More fundamentally, these AI salespeople excel at product demonstrations and basic interactions, but they struggle with complex problem-solving and relationship nuance. They can explain features and answer standard questions, but they cannot navigate the intricate decision-making processes that characterize high-value B2B sales.
Human salespeople bring emotional intelligence, adaptability, and strategic thinking that AI cannot replicate. They can read between the lines of customer objections, adjust their approach mid-conversation based on subtle cues, and build the trust relationships that drive major purchasing decisions. They can also handle unexpected situations, complex negotiations, and the kind of consultative selling that requires deep industry knowledge and creative problem-solving.

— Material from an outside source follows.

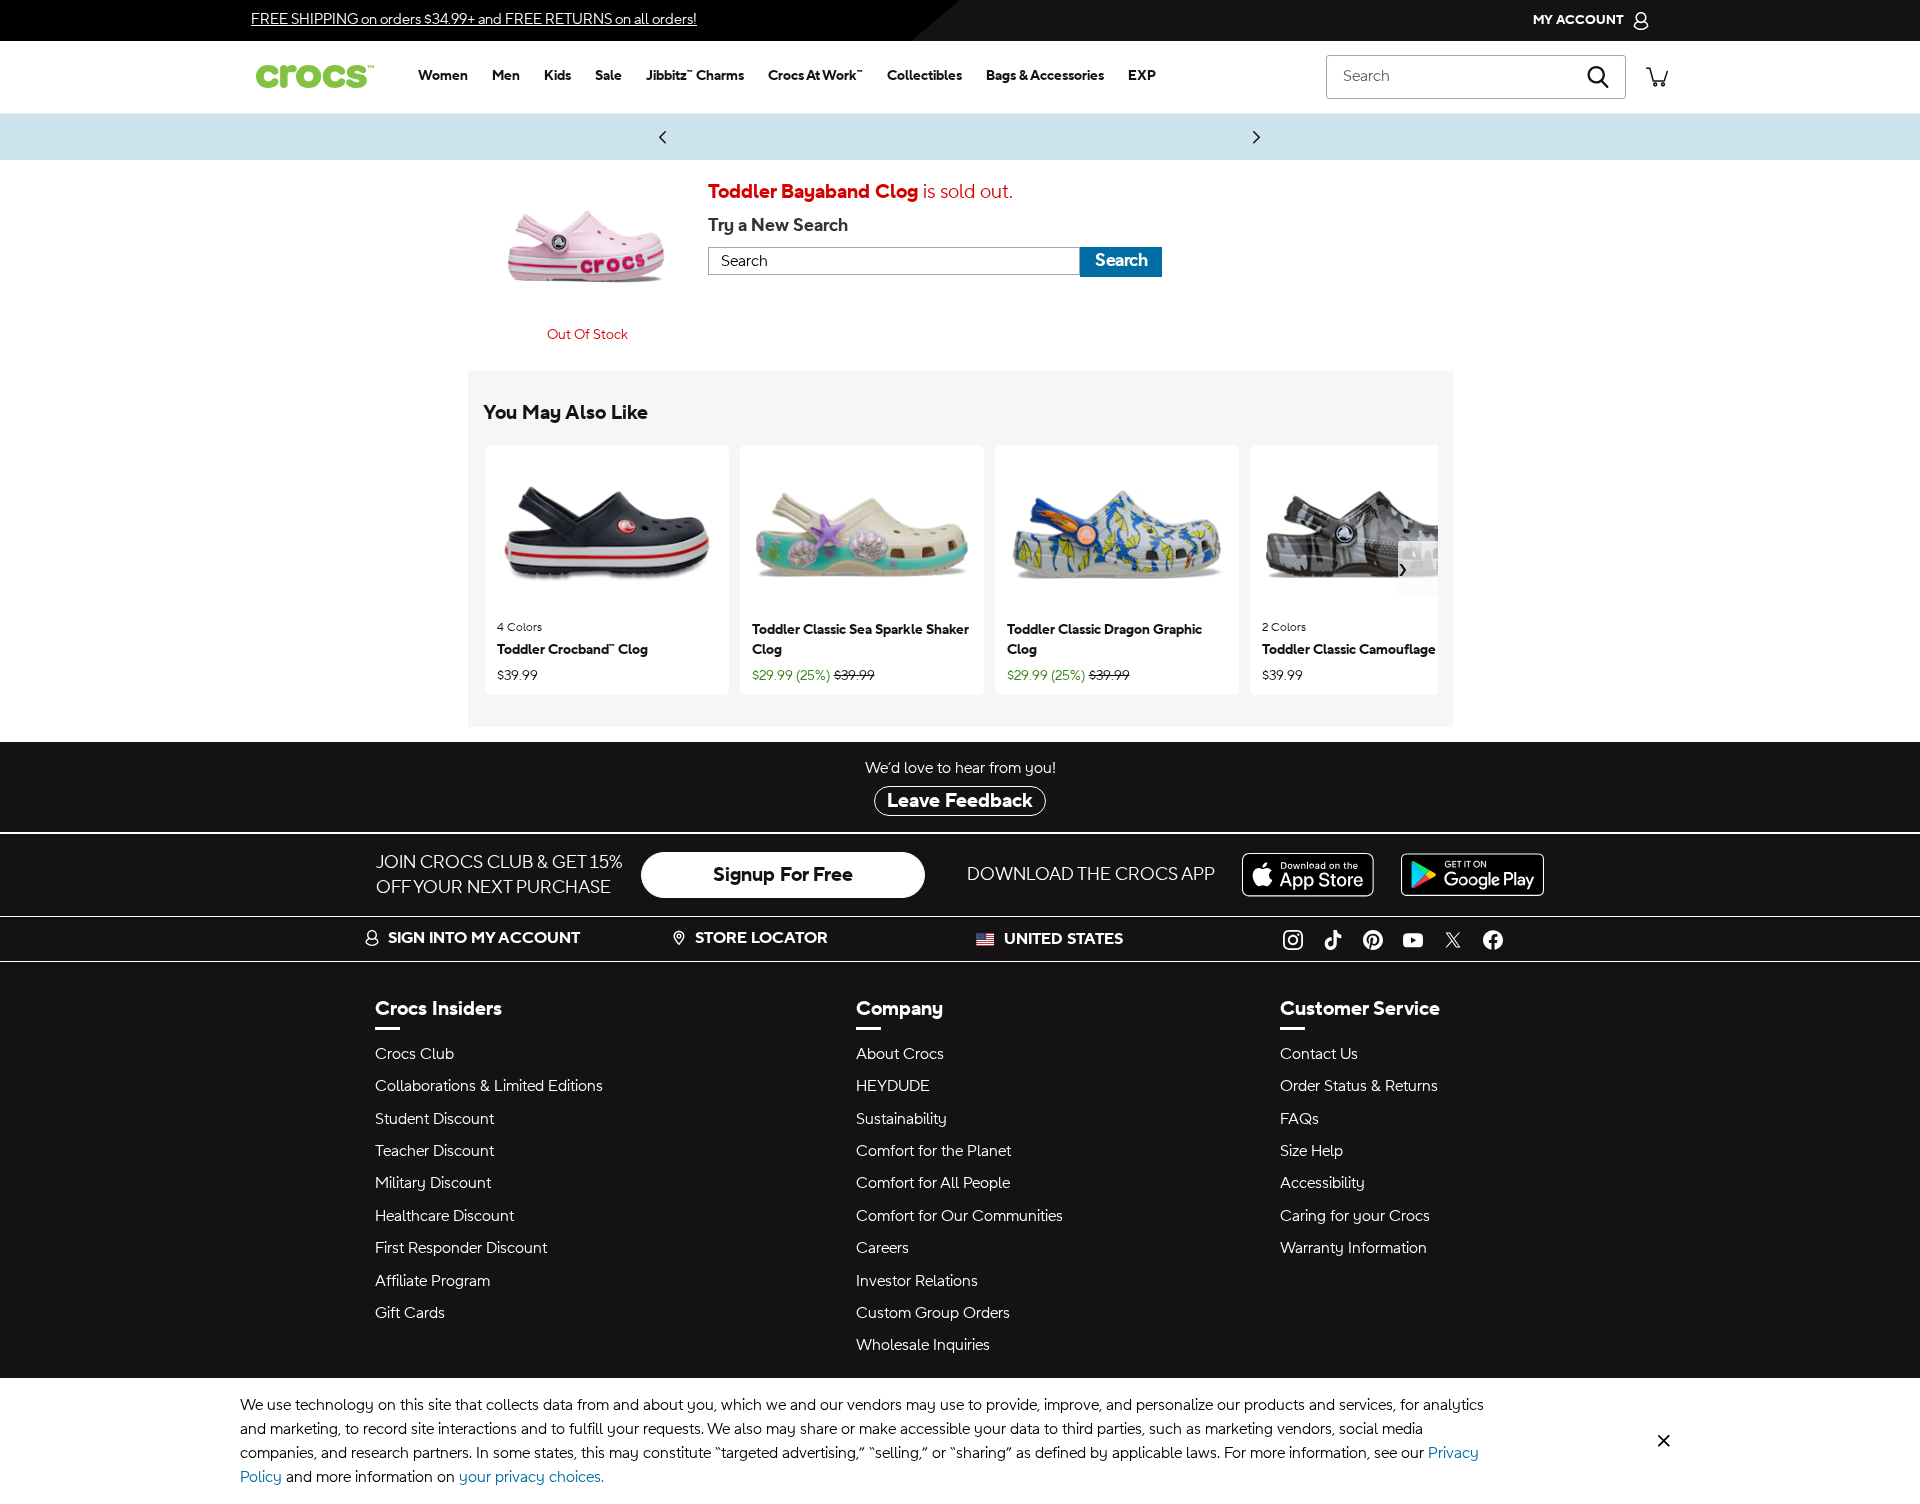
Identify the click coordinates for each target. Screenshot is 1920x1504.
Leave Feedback (960, 801)
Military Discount (433, 1183)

The most telling limitation may be trust itself. While Chinese consumers have embraced AI salespeople for routine purchases, major business decisions still require human interaction. Companies making six-figure software investments or multi-year service commitments want to speak with people who can understand their unique challenges and provide tailored solutions.
The Future of Human Sales
AI will likely handle more routine sales tasks, but this creates space for humans to focus on higher-value activities: complex relationship building, strategic account management, and consultative problem-solving that requires genuine expertise and emotional intelligence.
The salespeople who thrive will be those who can work alongside AI tools while delivering the uniquely human value that no avatar can provide. After all, while AI can demonstrate features around the clock, it takes human insight to understand what customers truly need.